◆ SET PROBLEM: Copy the rows starting at the line that contains "Image resolution: width=427" and ending at the line that contains "[x=69, y=25]", both included, with nothing changed.

◆ RECORDS SUPPLIED:

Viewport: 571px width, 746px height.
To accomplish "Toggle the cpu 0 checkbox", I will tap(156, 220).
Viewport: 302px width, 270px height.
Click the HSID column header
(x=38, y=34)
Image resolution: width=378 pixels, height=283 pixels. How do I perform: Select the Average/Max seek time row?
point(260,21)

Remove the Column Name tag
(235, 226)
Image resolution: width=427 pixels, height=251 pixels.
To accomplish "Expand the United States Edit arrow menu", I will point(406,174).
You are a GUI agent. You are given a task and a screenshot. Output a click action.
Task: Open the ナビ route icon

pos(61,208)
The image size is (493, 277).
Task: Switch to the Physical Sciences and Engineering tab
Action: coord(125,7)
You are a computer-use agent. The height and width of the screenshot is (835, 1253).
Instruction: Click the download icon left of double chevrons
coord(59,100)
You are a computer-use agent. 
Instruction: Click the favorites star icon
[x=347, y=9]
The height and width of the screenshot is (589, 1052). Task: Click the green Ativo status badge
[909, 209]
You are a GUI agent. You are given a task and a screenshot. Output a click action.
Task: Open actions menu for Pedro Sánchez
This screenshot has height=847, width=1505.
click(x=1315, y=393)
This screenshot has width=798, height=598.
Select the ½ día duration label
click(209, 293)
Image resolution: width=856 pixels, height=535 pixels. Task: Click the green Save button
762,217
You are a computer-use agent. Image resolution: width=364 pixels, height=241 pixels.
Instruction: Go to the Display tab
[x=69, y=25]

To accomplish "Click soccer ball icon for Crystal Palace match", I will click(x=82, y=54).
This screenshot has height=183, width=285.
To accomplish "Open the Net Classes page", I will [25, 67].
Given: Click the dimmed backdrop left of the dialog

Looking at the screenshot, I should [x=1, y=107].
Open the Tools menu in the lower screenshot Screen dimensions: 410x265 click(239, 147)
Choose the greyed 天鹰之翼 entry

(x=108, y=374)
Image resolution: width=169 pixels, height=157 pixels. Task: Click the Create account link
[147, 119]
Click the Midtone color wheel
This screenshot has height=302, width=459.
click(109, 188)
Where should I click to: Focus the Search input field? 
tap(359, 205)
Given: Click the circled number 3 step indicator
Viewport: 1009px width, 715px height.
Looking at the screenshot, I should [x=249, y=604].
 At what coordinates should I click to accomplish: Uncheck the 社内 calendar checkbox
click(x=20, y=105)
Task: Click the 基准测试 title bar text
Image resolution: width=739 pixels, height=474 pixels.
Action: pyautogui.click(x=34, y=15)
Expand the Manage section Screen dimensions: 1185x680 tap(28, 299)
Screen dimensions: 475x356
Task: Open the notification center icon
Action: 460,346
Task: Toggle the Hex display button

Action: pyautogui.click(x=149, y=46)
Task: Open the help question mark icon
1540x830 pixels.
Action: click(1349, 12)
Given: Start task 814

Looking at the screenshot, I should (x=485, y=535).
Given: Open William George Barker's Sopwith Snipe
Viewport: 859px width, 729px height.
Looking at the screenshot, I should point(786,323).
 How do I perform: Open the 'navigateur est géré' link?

◆ RESULT OF THIS TASK:
Image resolution: width=427 pixels, height=251 pixels.
To accomplish "Expand the United States Edit arrow menu", I will point(406,174).
You are a GUI agent. You are given a task and a screenshot. Output a click action.
Task: Open the ナビ route icon

pos(61,208)
The image size is (493, 277).
Task: Switch to the Physical Sciences and Engineering tab
Action: coord(125,7)
You are a computer-use agent. The height and width of the screenshot is (835, 1253).
Instruction: Click the download icon left of double chevrons
coord(59,100)
You are a computer-use agent. 
Instruction: Click the favorites star icon
[x=347, y=9]
The height and width of the screenshot is (589, 1052). Task: Click the green Ativo status badge
[909, 209]
You are a GUI agent. You are given a task and a screenshot. Output a click action.
Task: Open actions menu for Pedro Sánchez
This screenshot has height=847, width=1505.
click(x=1315, y=393)
This screenshot has width=798, height=598.
Select the ½ día duration label
click(209, 293)
Image resolution: width=856 pixels, height=535 pixels. Task: Click the green Save button
762,217
You are a computer-use agent. Image resolution: width=364 pixels, height=241 pixels.
Instruction: Go to the Display tab
[x=69, y=25]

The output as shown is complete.